HELMUT CLAAS
Agricultural machinery pioneer dies

Helmut Claas, the long-time managing director, chairman of the Supervisory Board and chairman of the Shareholders' Committee of the Claas group and one of agricultural engineering’s most significant businessmen, died on January 5 at the age of 94.

 

 

In an official statement, the Claas Group said, "His death has come as a great shock. Along with the family and all of the relatives, not only are well over 11,000 employees around the world mourning, but so too is an entire industry which, in Helmut Claas, has lost a significant European business personality."

 

Helmut Claas was born in 1926 in Harsewinkel. His parents, August and Paula Claas, managed a small agricultural machinery firm with a workforce of around 100. He completed an apprenticeship as a machine fitter after graduating from school. Practical experience followed in metalworking firms, and further practical training in casting. After a complementary study of agriculture in Paris, he took over the planning and establishment of a Claas distributor in France, which now operates as Claas France SAS. He joined his parents' family firm in Harsewinkel in 1958. Here he applied himself initially to his particular area of expertise, which was engineering.

 

In 1962 he was made managing director and in 1996, as part of the restructuring of the firm into a joint-stock company, he changed from the role to the position of chairman of both the Supervisory Board and the Shareholders’ Committee.

 

The company say his special focus was always on developing pioneering products and mass-producing them economically. During his era, following the success of the combine harvester model Dominator, came the completely new combine harvester construction the Lexion.
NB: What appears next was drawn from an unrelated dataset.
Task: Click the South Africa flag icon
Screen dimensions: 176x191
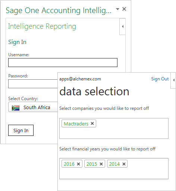Action: tap(16, 108)

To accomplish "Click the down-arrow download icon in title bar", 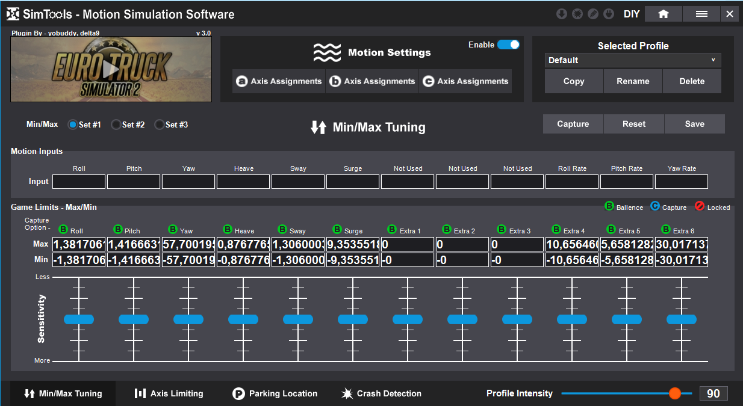I will (562, 14).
Also, the Jaguar forage harvester and the large tractor Xerion were developed under Helmut Claas.

 

In 2003 he succeeded in taking an important step towards the company’s future: Claas took over the complete tractor business from Renault Agriculture in France. In other respects, too, internationalisation continued to progress with the establishment and expansion of production sites in Russia, the USA and China.

 

Helmut Claas had long since taken care of the ongoing development of the family business, as the next generation has already taken over the running of the Claas Group. Today his daughter, Cathrina Claas-Mühlhäuser, manages the decision-making and development of the group of companies.

 

The official statement concluded, "The death of Helmut Claas leaves behind a space in the world of agricultural technology that cannot be filled. His family, all the shareholders, the Group Executive Board, and the staff are mourning the passing of a great personality and will continue to develop the Claas Group as he would have wished."